According to Koutsoumbas, developments so far fully confirm the central points of the KKE proposal for the establishment of a preliminary investigation committee into former New Democracy ministers. He said the criminal ring had acted with their full knowledge and tolerance, if not under their direction, and argued that clear proof lay in the leading role played by local party officials, directors of MPs’ political offices and well-known political associates of ministers.

He said the KKE conclusion documented serious indications that former rural development and food minister Makis Voridis had criminal involvement in the offence of breach of duty through action, while former minister Lefteris Avgenakis had criminal involvement in the same offence through action, omission and breach of a specific legal obligation.

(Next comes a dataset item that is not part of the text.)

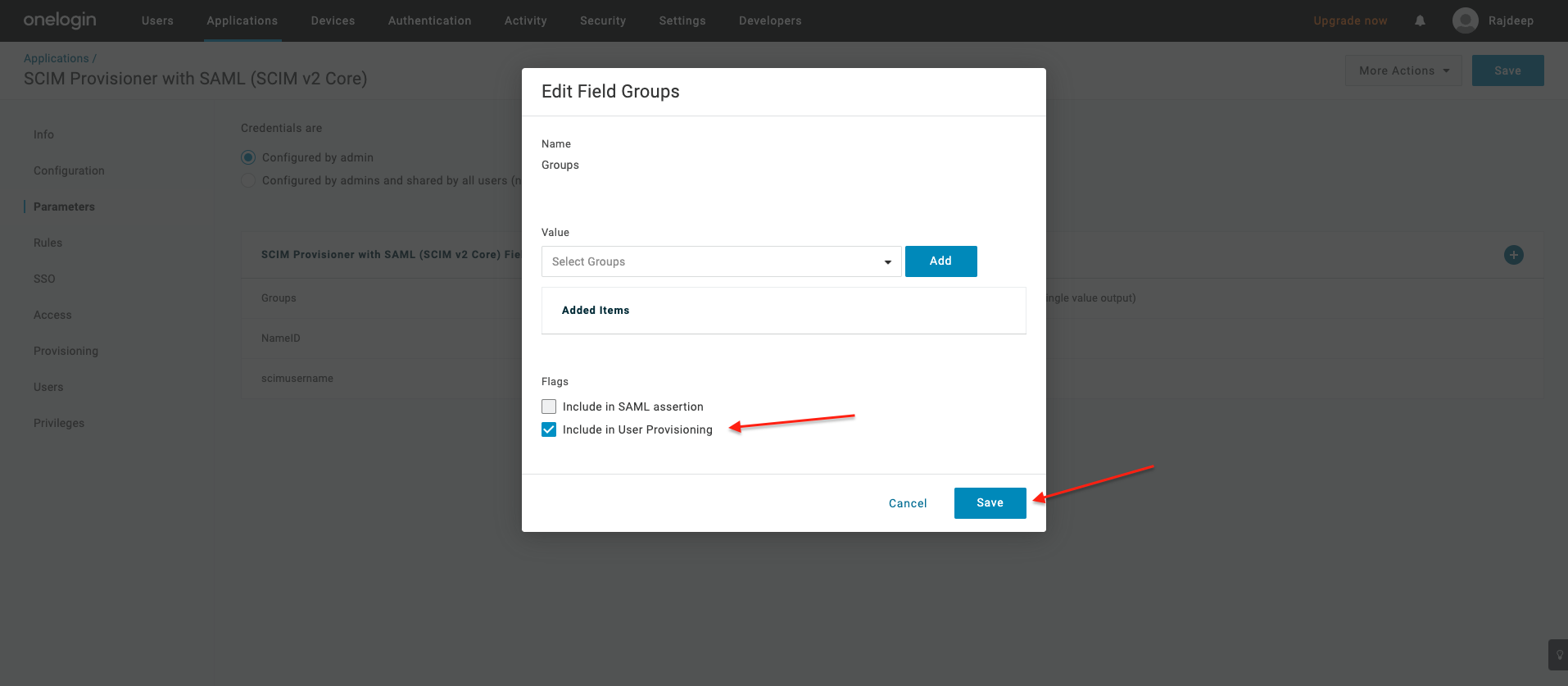Screen dimensions: 1568x686
Task: Click the user avatar icon
Action: click(x=1465, y=20)
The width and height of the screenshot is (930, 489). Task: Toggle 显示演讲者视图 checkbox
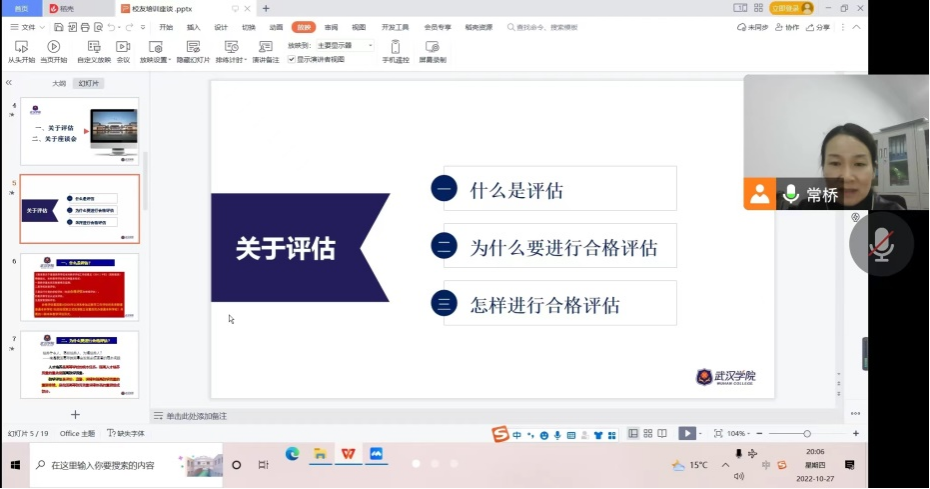(292, 59)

Koutsoumbas said an immediate preliminary investigation committee must be established to examine the responsibilities of those ministers, of any others who may be implicated, and of the prime minister himself, under whose authority the government’s plan was being implemented.

He repeated the KKE position that the postal voting procedure set up by the government in the summer in order to block the establishment of a preliminary investigation committee was invalid, and therefore the request could be brought back for discussion.

At the same time, he said the KKE was fully aware of the limits of such committees, since everything in them is determined by the government majority, which retains the power to absolve its own ministers. For that reason, he said, the party insisted on the complete abolition of Article 86 of the Constitution and the law on ministerial responsibility.

He recalled that the KKE had already submitted such a proposal during the previous constitutional revision, when it was rejected by New Democracy, PASOK and SYRIZA, parties which now, he said, hypocritically denounce the consequences of that decision.

Koutsoumbas also rejected attempts to portray the EU and institutions such as the European Public Prosecutor’s Office as neutral defenders of legality. As he argued, the EU itself, through its legislation and policies, contributes to corrupt practices, while subsidies are not some kind of dowry or donation from the European Union, but funds drawn from state revenues to which peoples such as the Greek people contribute overwhelmingly.

According to the KKE leader, the deeper scandal lies in the very nature of monopolistic competition, which uses subsidies as a tool for business groups to seize agricultural production at humiliating prices, pushing the people towards hunger and poor and middle farmers towards extinction.

‘This is the normality of the capitalist market that all the other parties defend. But when legal politics itself is a robbery, illegal fraud is simply its natural continuation,’ he said.

‘Return the money to the farmers’

He warned that the government’s proposed solutions to replace the technical solution would bring no genuine clean-up, arguing that the fraud would merely change form so long as the same policy remained in place.

Referring to the government’s admission that it had saved €160 million this year, Koutsoumbas said this amounted to ‘the most official confession that the amount of theft was proportional on an annual basis’.

He said the KKE demands that this money be returned immediately to the farmers struggling to survive and cultivate their land again, and that the government recover it from the fraudsters.

Finally, he reiterated the KKE’s support for the demands of the farmers’ movement, which is why, he said, it had backed the farmers’ blockades.

‘A struggle that cornered the government, exposed its hypocrisy and lies, and neutralised every attempt to suppress it, slander it and divide it. Perhaps the greatest achievement of this struggle is the unity and collective action that the struggling farmers forged among themselves, and with the whole Greek people, who stood by them,’ he said.